The B&O Railroad finished construction in 1853, ten years before West Virginia became a state, which the city of Wheeling had a hugely important role in.

“Well without Wheeling there would be no West Virginia. Because we are strategically located in the Northern Panhandle. When the conflict of the Civil War began we are here in the comfy confines of this strip of land between two very powerful Union states in Ohio and Pennsylvania,” Henline added.

This location made Wheeling the prime location for the capital of the reformed government of Virginia after the state seceded from the Union in 1861. After two years, Wheeling would become the birthplace, and capital of the then new state of West Virginia, making it the only city to have been the capital of two different states.

While Wheeling didn’t remain the capital of the state, it was still an economic powerhouse, earning the nickname “Nail City” because of the amount of iron manufacturing in it.

But all things must come to an end, and Wheeling’s economic boom is no different.

Wheeling Today

“So Wheeling in the 60’s, 70’s, and 80’s that’s when you see a lot of the industry is closing down and it’s moving out. You had the interstate coming through, you had the retail centers, the mall in the 70’s and the highlands later on that kind of kill the commercial things happening in downtown Wheeling. Some of the jobs leave, so the people leave,” Henline pointed out.

Many of the industries that became synonymous with Wheeling like Wheeling Steel or Marsh Wheeling Stogies, had either moved or completely closed their doors by the 2000’s. This lead to a pretty bleak reputation for the city.

But the current mayor of Wheeling Glenn Elliott points out, there are still some victories in recent years worth celebrating.

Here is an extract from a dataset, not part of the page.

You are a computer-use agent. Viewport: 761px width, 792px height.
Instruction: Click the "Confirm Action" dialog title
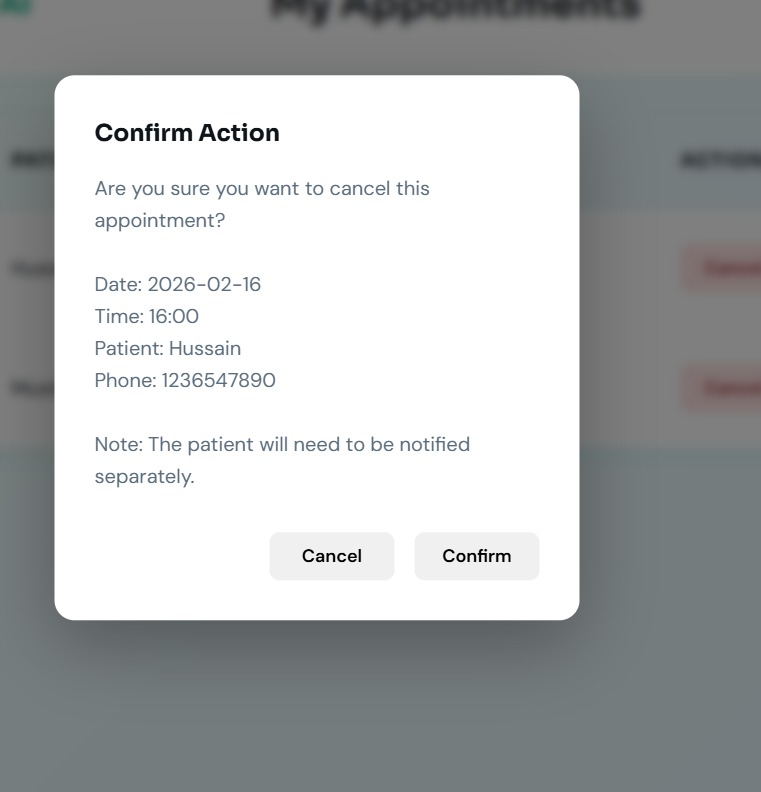coord(187,133)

“One of the issues we have with downtown is that people judge it to what it was in 1950 when it was a retail hub. If you look at cities all across the rust belt, downtowns are no longer the retail hubs they once were,” Elliott said. “All that’s moved to malls and shopping plazas in the suburbs. But if you look at actual employment numbers, downtown Wheeling is booming in terms of the actual number of people working there every day, you just don’t see them because they’re at their desk or workstations.”

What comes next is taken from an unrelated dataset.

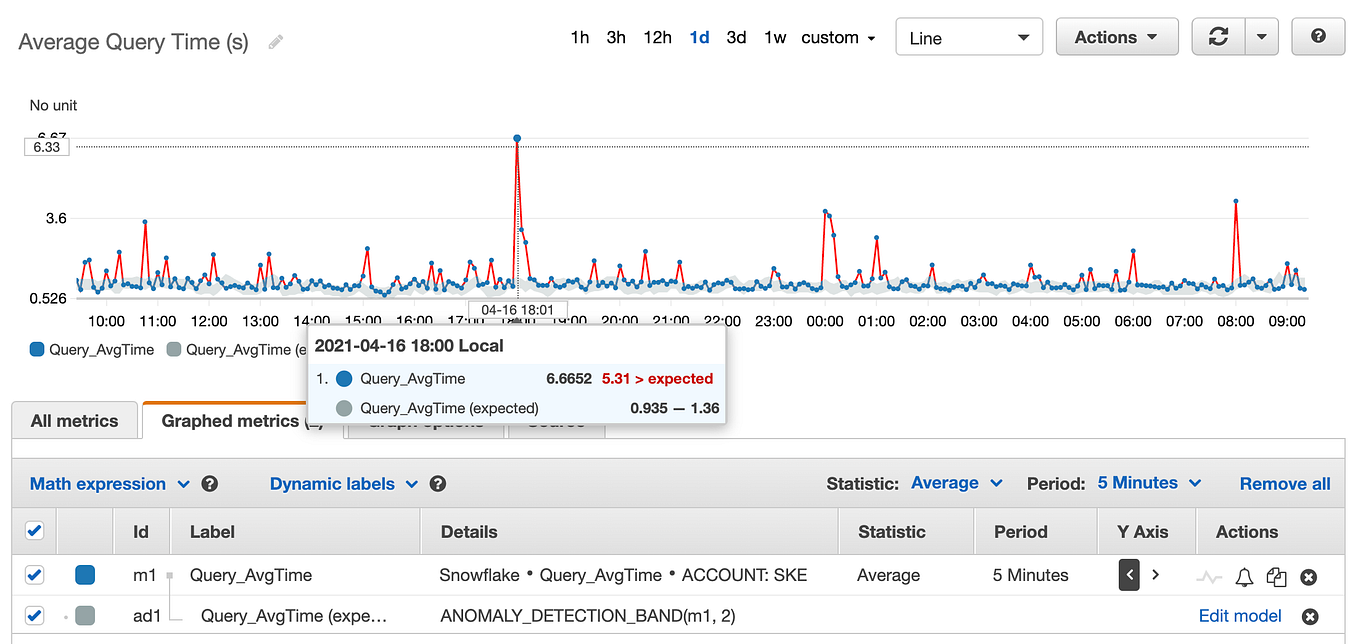Select the 1h time range preset
The image size is (1358, 644).
click(580, 36)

Wheeling 250th ‘Leave Behind’ Items

While the celebration mainly focused on one off events, there were a few items the Wheeling 250 commision wanted to leave behind. These “leave behind” items included a new flag for the city, a set of murals commemorating the river, the rails, and the road that made Wheeling a transportation hub, and a children’s book. The latter is one of Jay Frey’s personal favorite accomplishments on the 250 commision.

“Well I’m extremely proud of the children’s book that was just released in time for the holidays this year which is called Once There Was a Mouse. It was written by Cheryl Ryan Harshmen, and illustrated by Robert Vilamagna. It’s meant for little kids, who I think will enjoy it, and I don’t want to spoil anything. That I think is… as the Rotary Club who funded the publication of the book pointed out, this is celebratory, its charming, but it also plants a seed in small children who will be in their fifties when Wheeling celebrates its 300th anniversary and I think that’s pretty meaningful.”